> _Exercise instructions_: Take the line with "Task: Open chevron beside Jayce entry" as the first and the last line of the data as the end. Write out both and every line between exactly, except pictures.

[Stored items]
+---+
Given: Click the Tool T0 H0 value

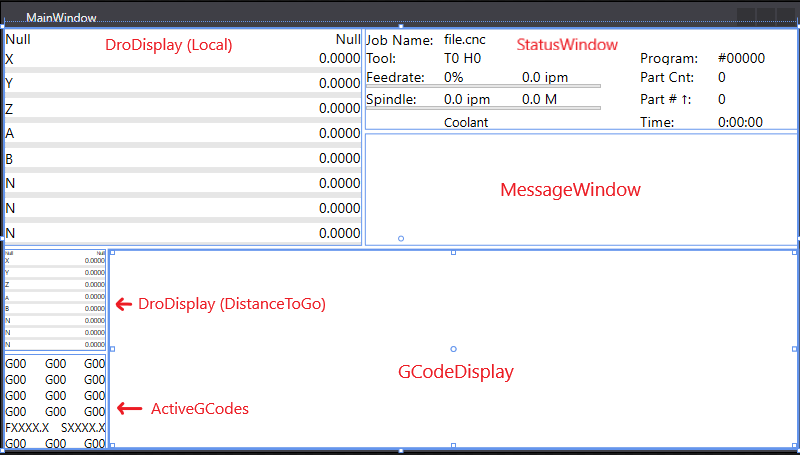Looking at the screenshot, I should click(x=464, y=59).
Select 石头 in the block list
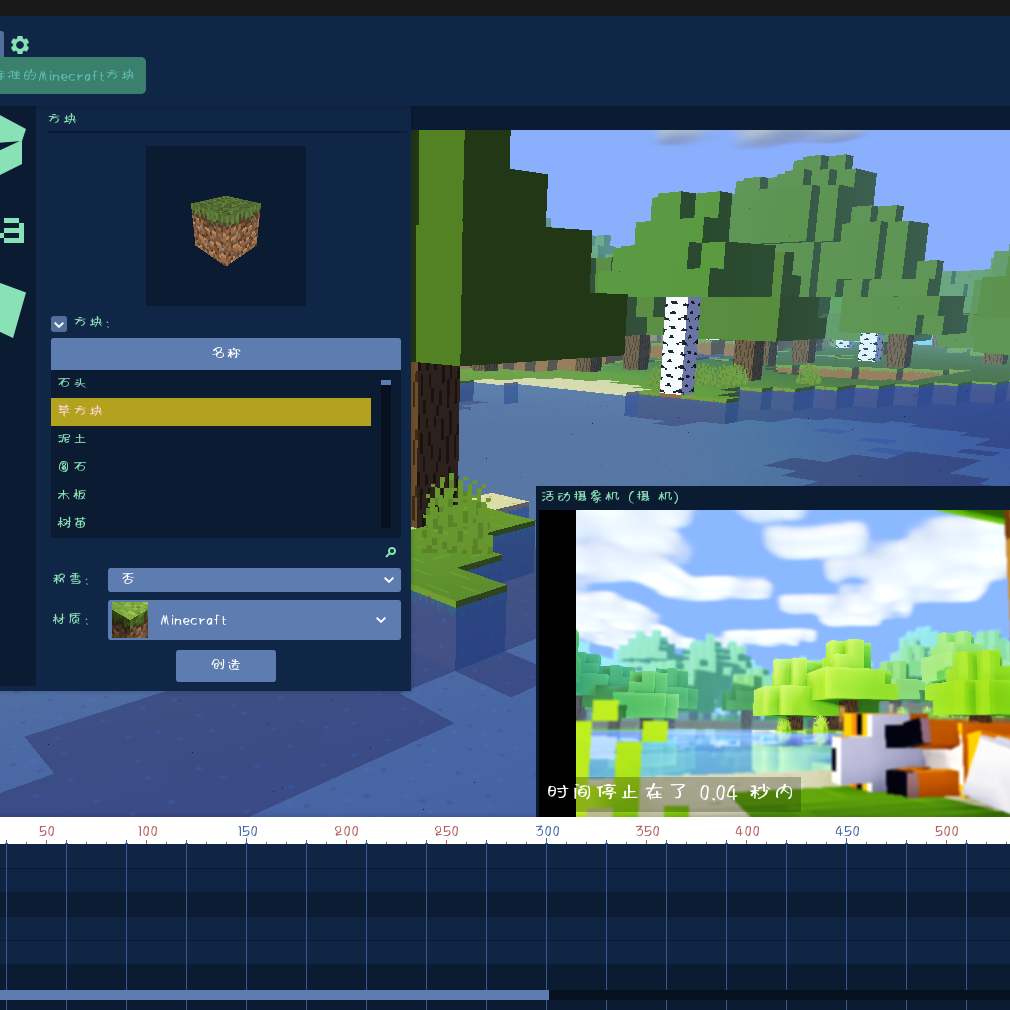 tap(211, 383)
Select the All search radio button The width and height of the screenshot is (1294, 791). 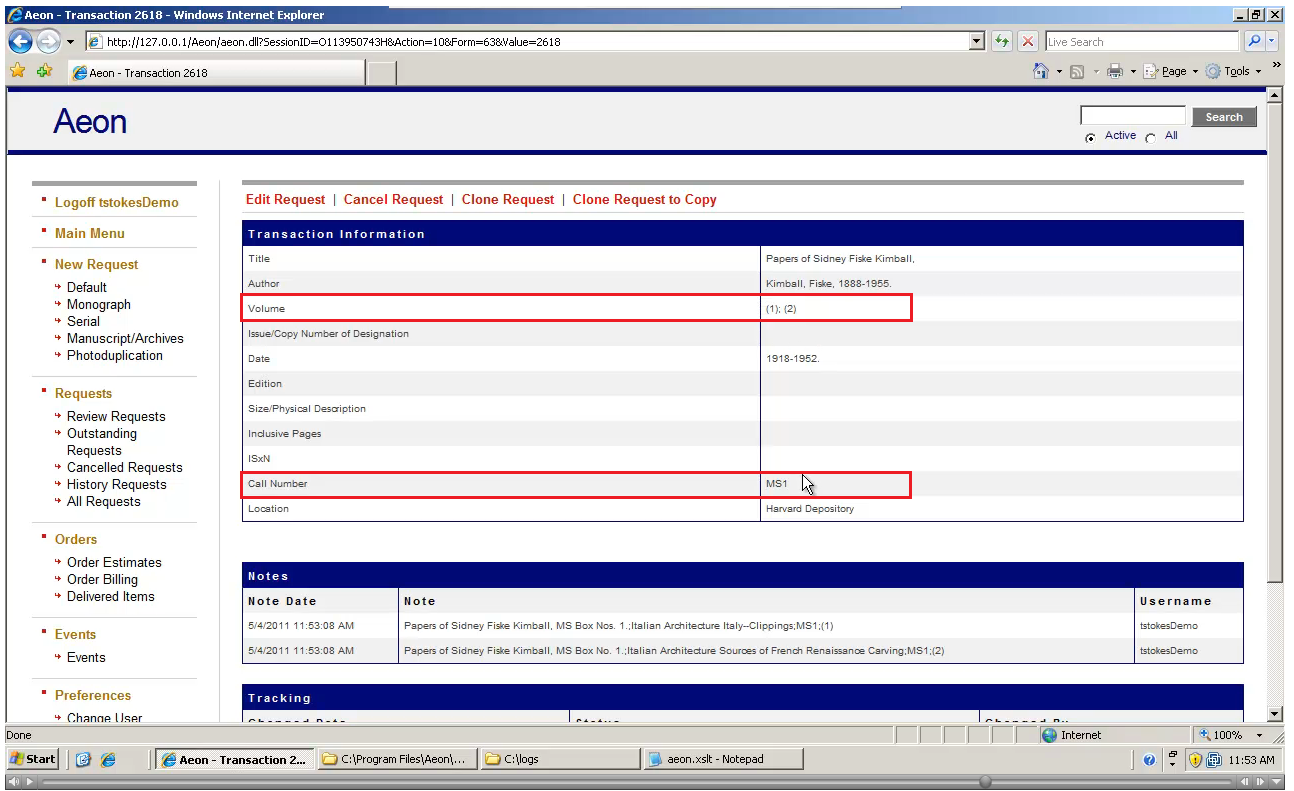tap(1150, 138)
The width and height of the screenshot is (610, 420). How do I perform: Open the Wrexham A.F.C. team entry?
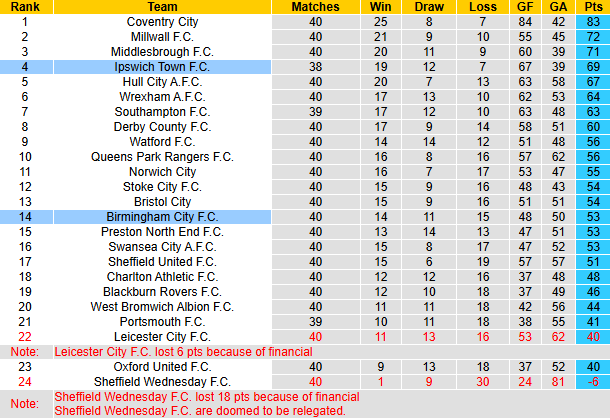[162, 97]
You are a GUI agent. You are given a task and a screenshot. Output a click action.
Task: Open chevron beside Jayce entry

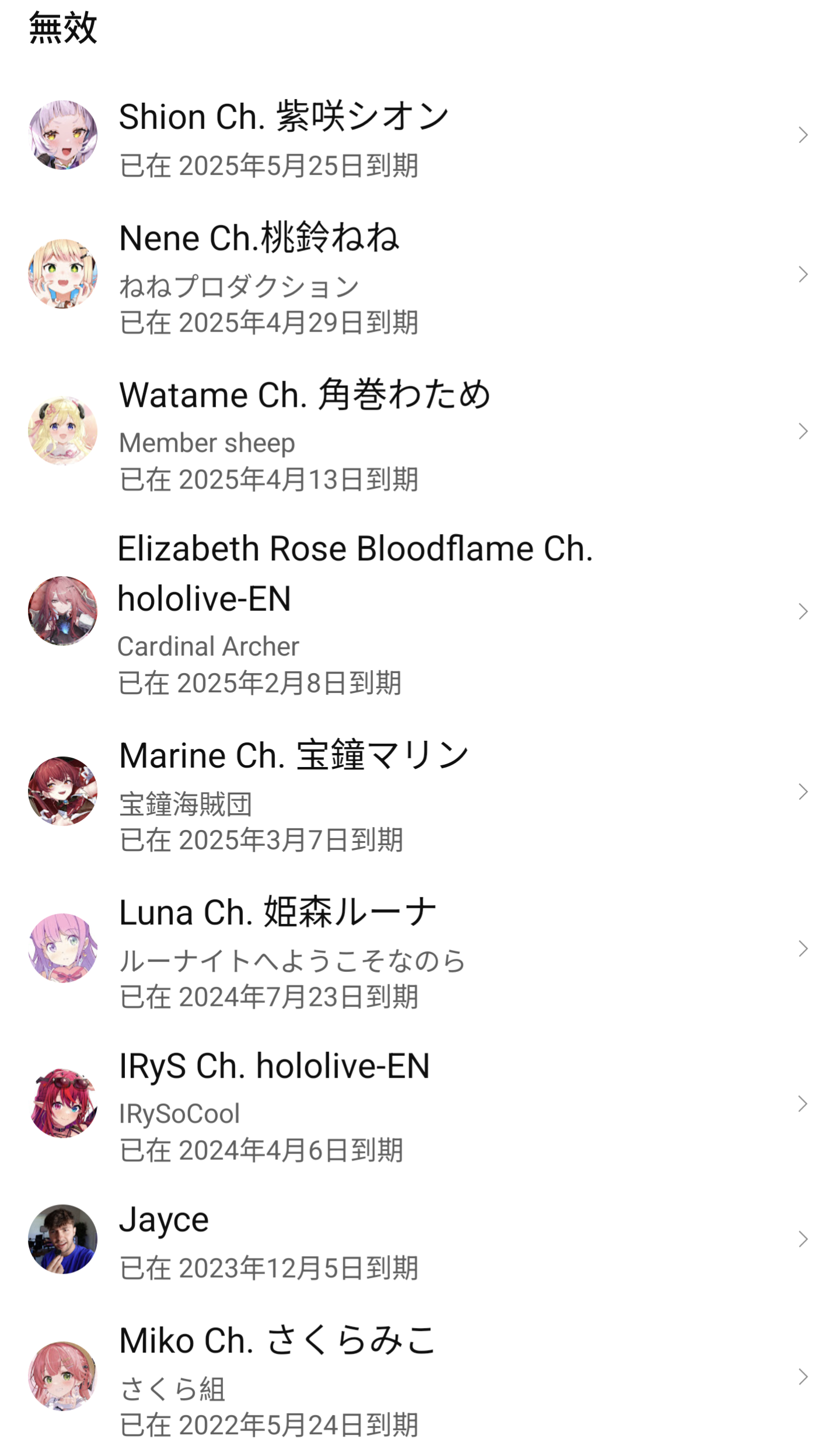click(803, 1239)
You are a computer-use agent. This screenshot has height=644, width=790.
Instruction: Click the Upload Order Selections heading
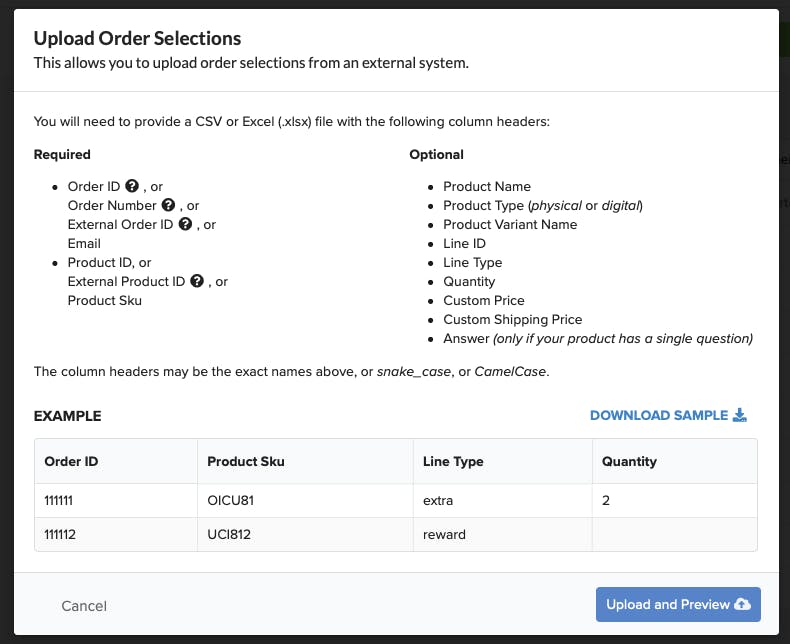pyautogui.click(x=137, y=38)
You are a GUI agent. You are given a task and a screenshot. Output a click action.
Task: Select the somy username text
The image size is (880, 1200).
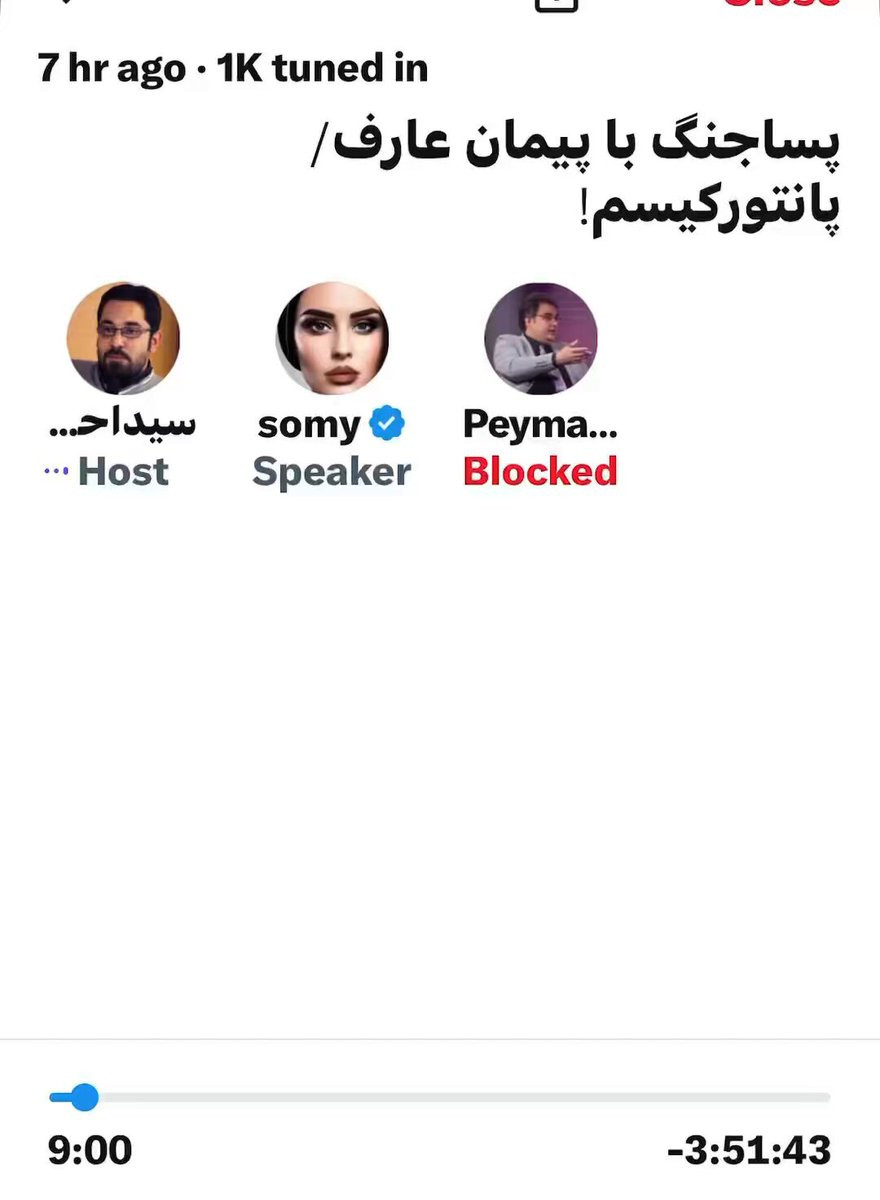pos(308,425)
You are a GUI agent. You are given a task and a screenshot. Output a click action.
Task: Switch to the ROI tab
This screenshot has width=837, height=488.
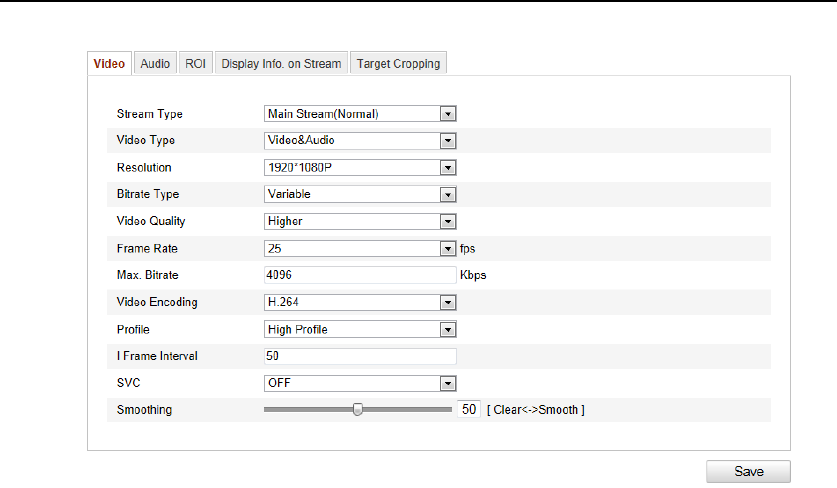click(195, 63)
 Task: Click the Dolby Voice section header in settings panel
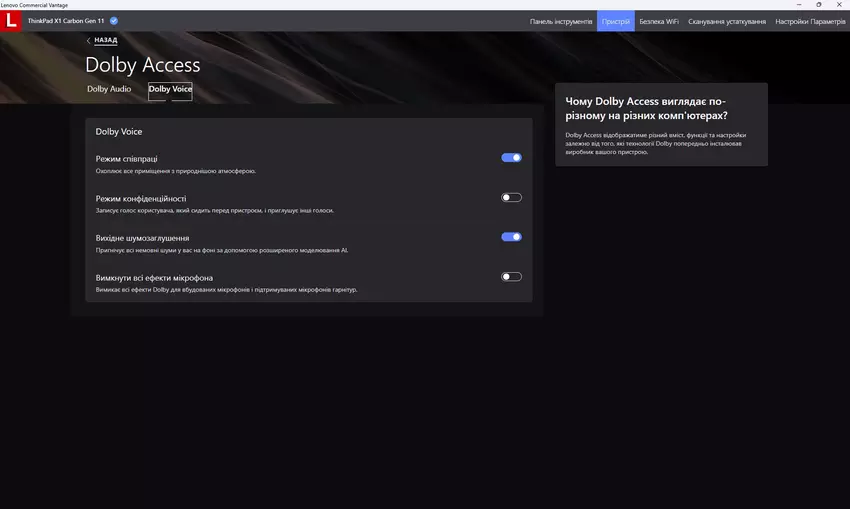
+---+
> _Answer space_:
Task: Open chevron beside Jayce entry

click(803, 1239)
You are a computer-use agent. This screenshot has height=644, width=790.
Instruction: Click the Upload Order Selections heading
pyautogui.click(x=137, y=38)
You are a GUI agent. You are given a task and a screenshot. Output a click action.
Task: Select the somy username text
The image size is (880, 1200).
pos(308,425)
You are a GUI agent. You are given a task and a screenshot. Output a click action.
Task: Switch to the ROI tab
This screenshot has width=837, height=488.
click(195, 63)
 Task: Click the Dolby Voice section header in settings panel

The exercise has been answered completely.